Task to carry out:
Lines in the entries below where the word "dimensions" shows up should each be copied.

Start of Extracted entries

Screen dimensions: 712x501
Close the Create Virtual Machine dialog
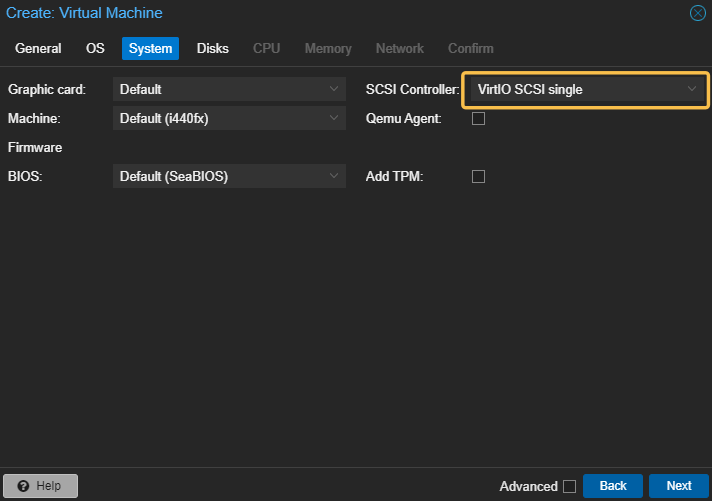(697, 13)
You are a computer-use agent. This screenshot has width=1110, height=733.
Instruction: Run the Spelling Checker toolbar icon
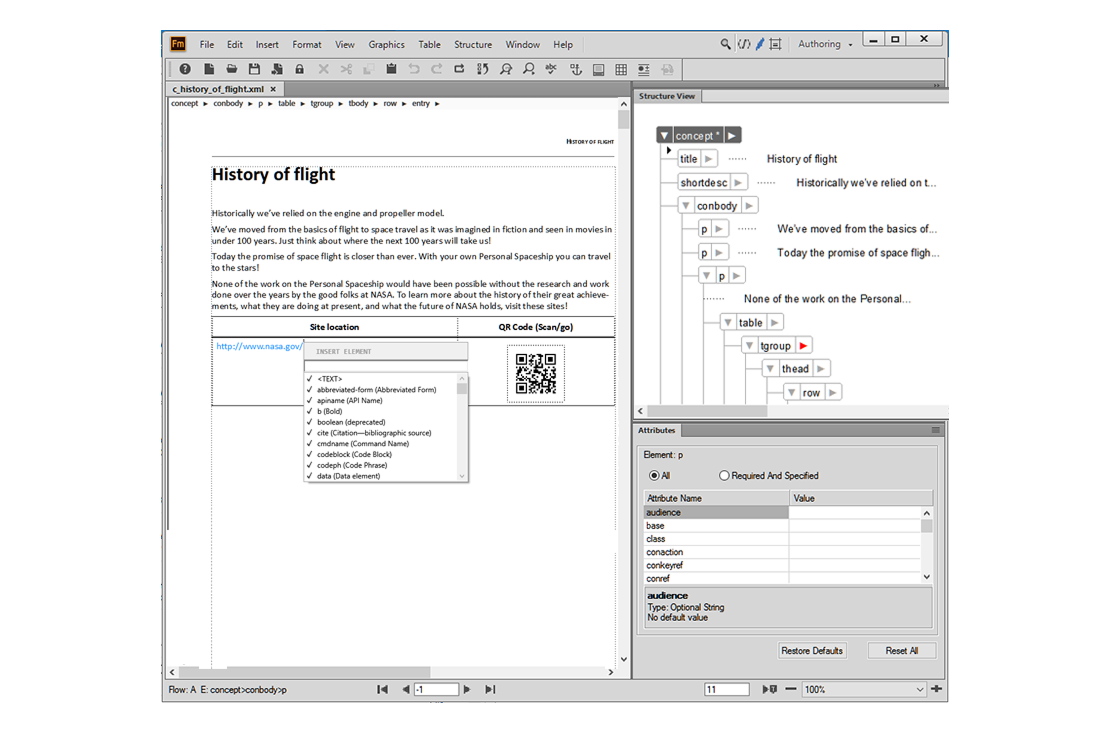tap(551, 69)
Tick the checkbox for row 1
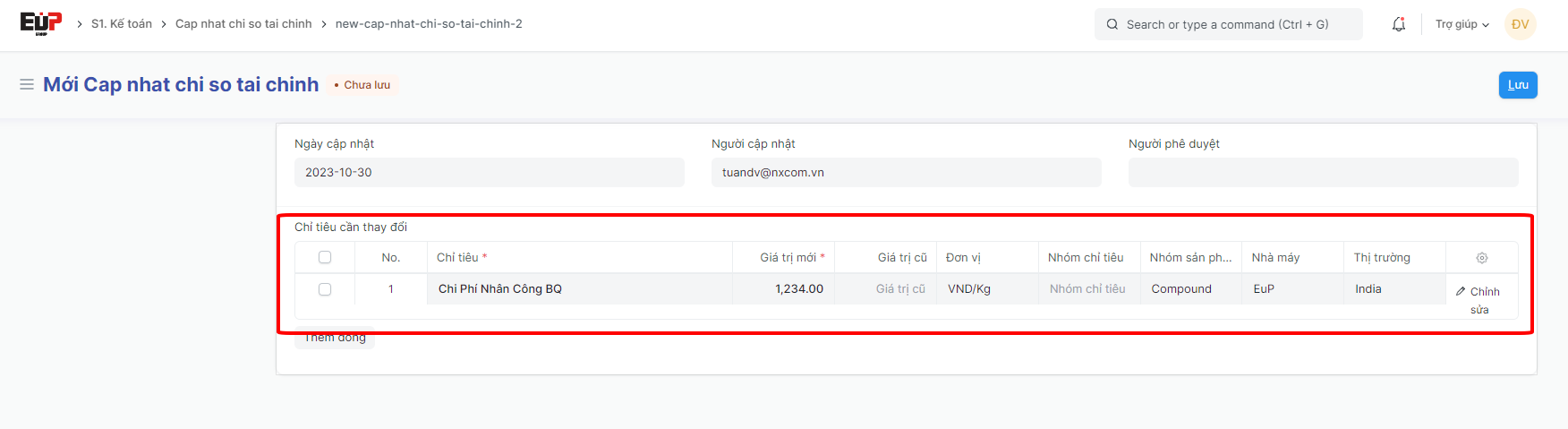This screenshot has height=429, width=1568. [x=325, y=289]
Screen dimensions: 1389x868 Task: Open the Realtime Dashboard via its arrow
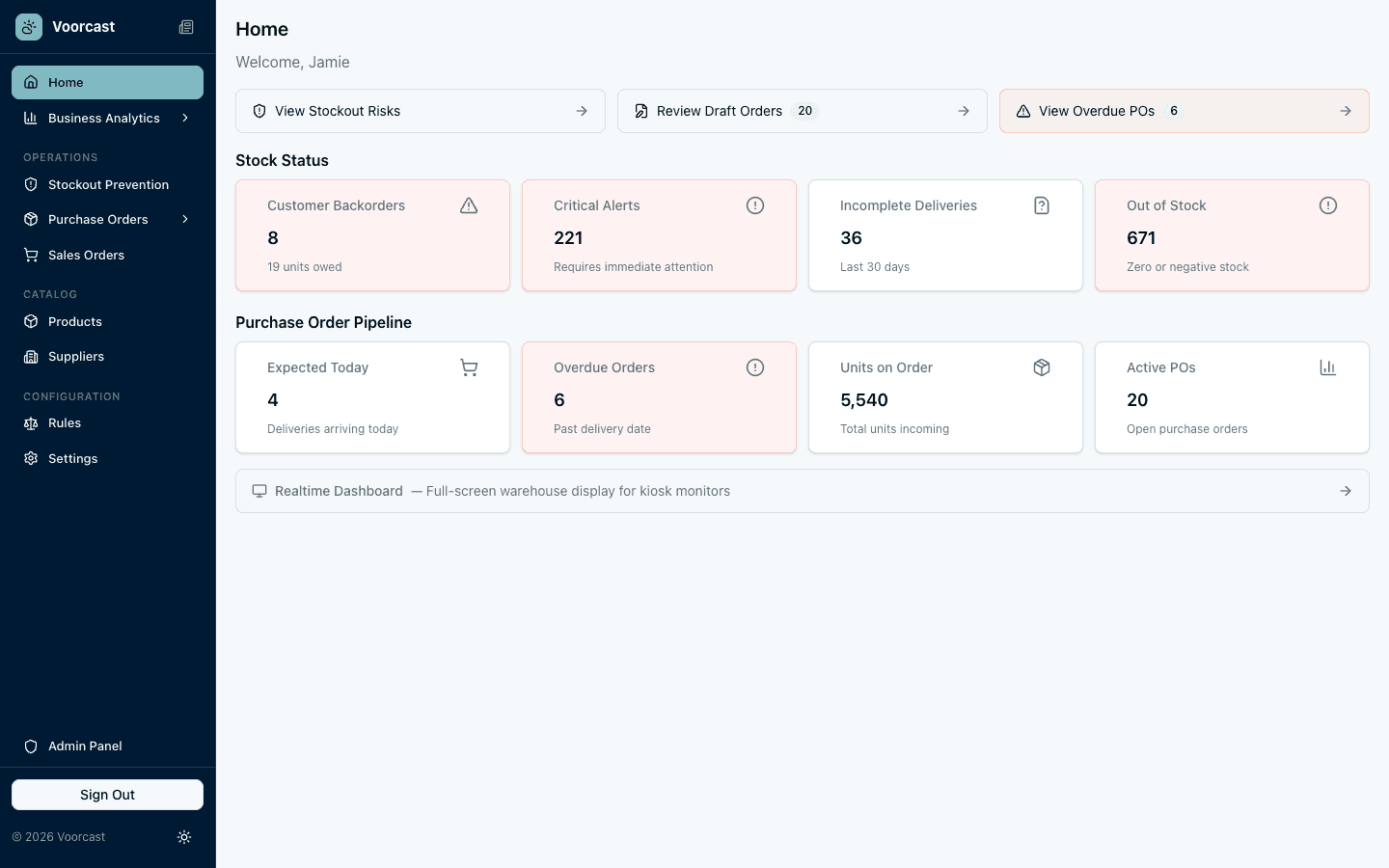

End of Extracted entries

Answer for this exercise:
Screen dimensions: 712x501
Screen dimensions: 1389x868 Task: Open the Realtime Dashboard via its arrow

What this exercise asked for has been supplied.